-------- Data records

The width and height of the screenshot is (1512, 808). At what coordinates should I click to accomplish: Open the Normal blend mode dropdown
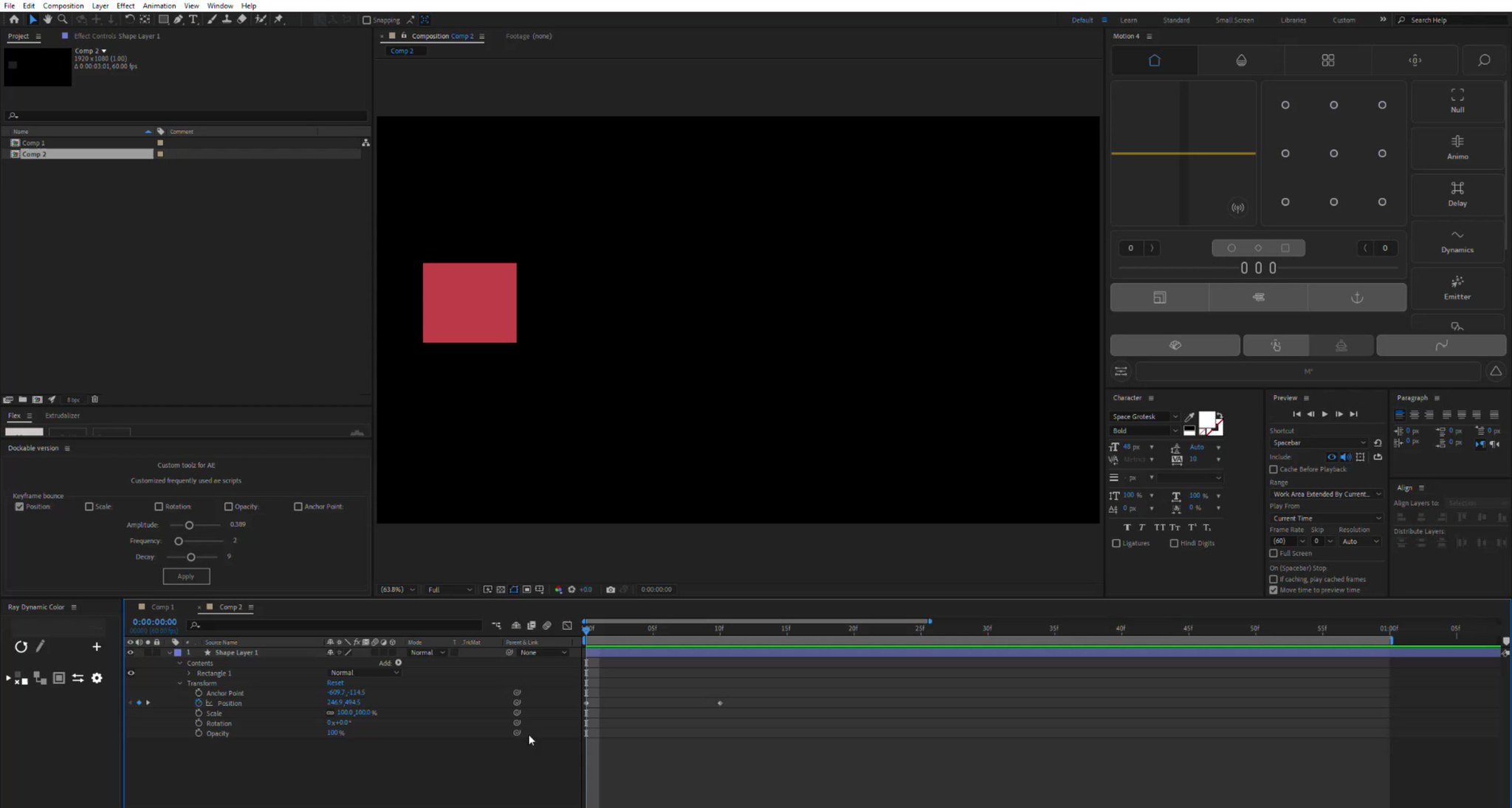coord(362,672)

----------------
-------- Data records

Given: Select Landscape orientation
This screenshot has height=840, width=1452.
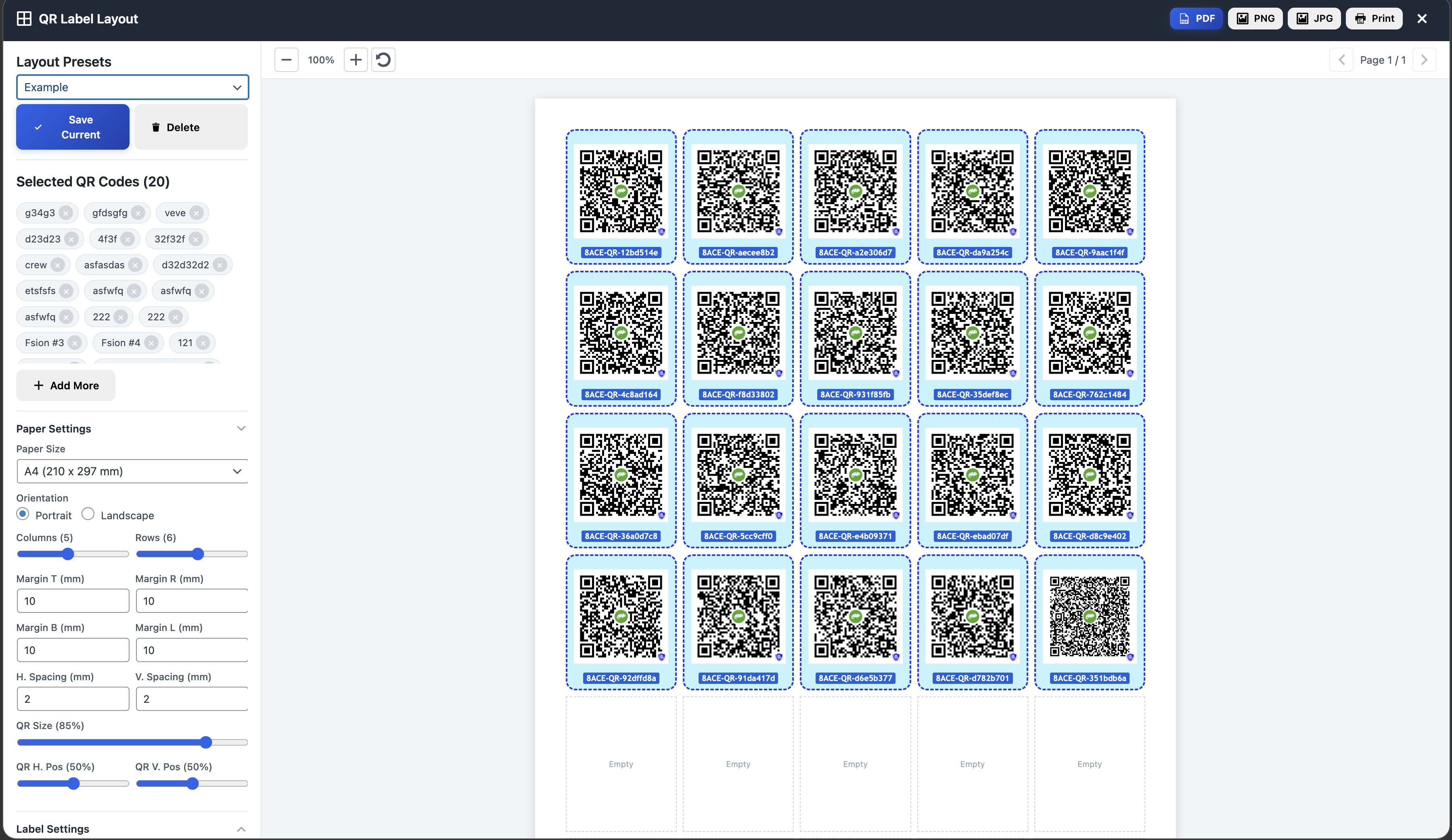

----------------
-------- Data records

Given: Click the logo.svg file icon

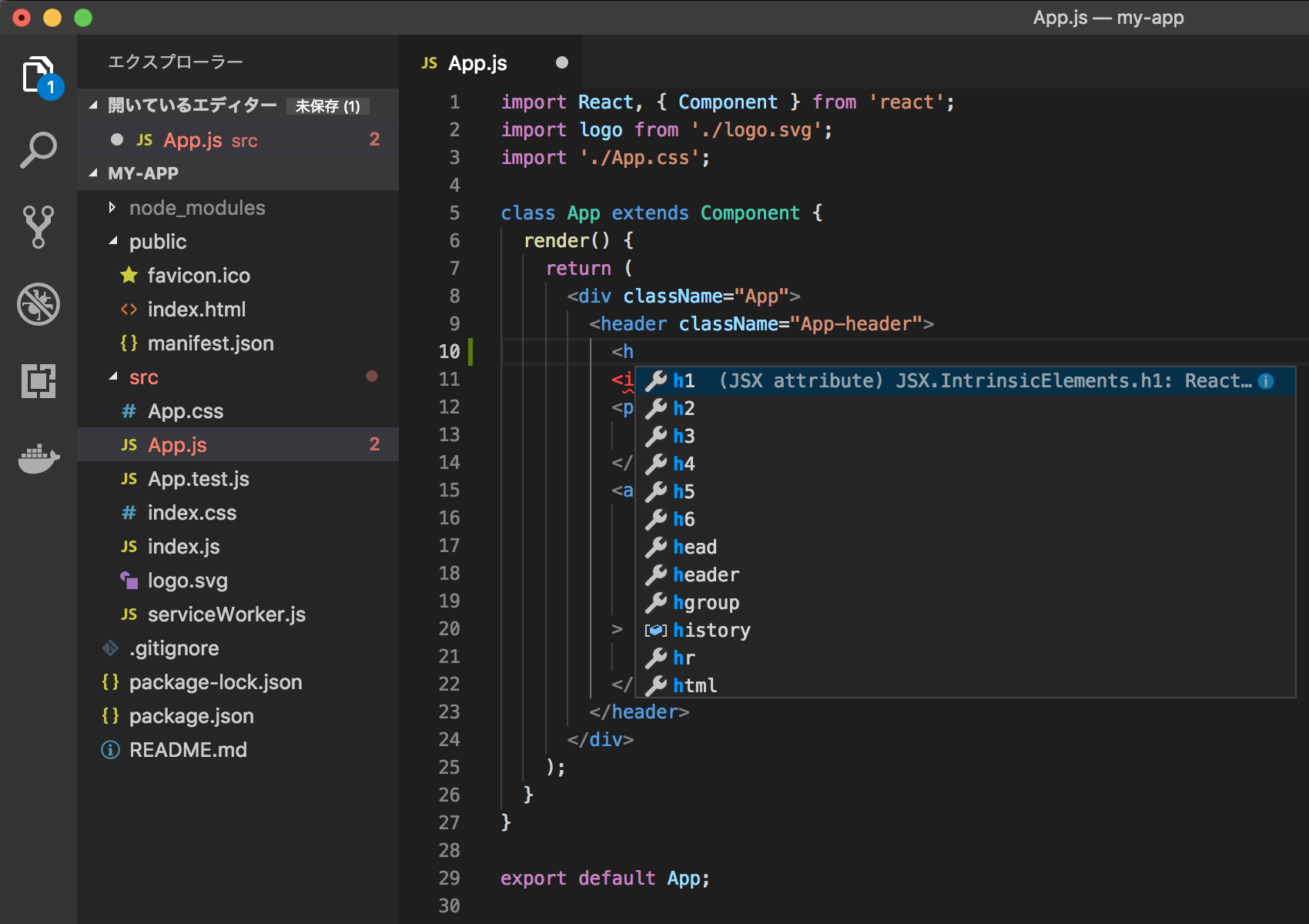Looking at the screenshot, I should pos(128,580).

----------------

In the listing above, locate the line with "Given: Select Landscape orientation" and the line with "This screenshot has height=840, width=1452.", then extract exactly those lines and every line between them, and nothing more.

**Final answer**:
Given: Select Landscape orientation
This screenshot has height=840, width=1452.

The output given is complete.